* _Short problem_
Pull out every line of the records that contains the string "agent", treating uppercase and lowercase letters as different.

* _Dataset extract_
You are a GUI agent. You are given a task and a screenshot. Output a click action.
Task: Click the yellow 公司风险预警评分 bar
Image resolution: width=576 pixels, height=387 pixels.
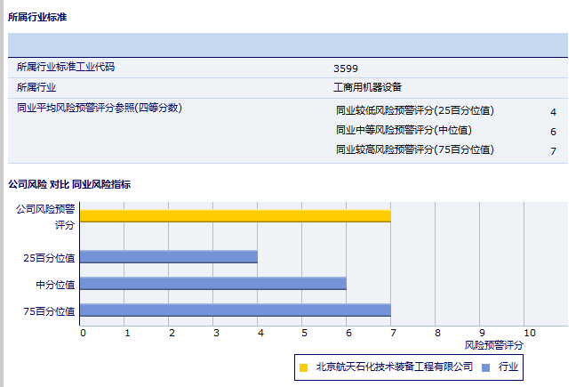236,215
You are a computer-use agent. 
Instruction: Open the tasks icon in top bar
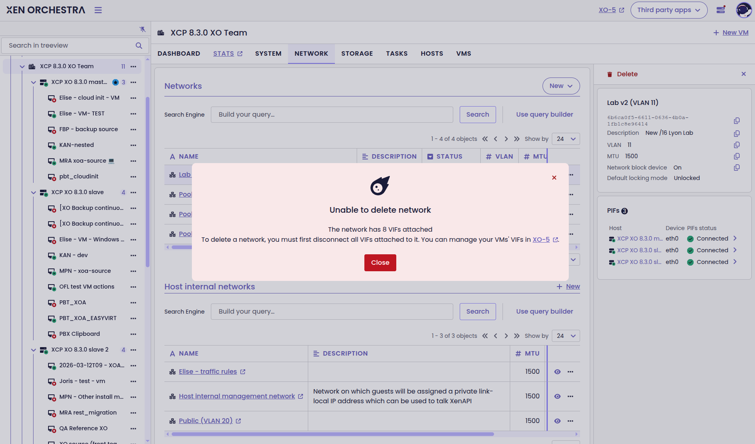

* _Exercise output_
You are a GUI agent. You are given a task and a screenshot. Output a click action.
You are a computer-use agent. 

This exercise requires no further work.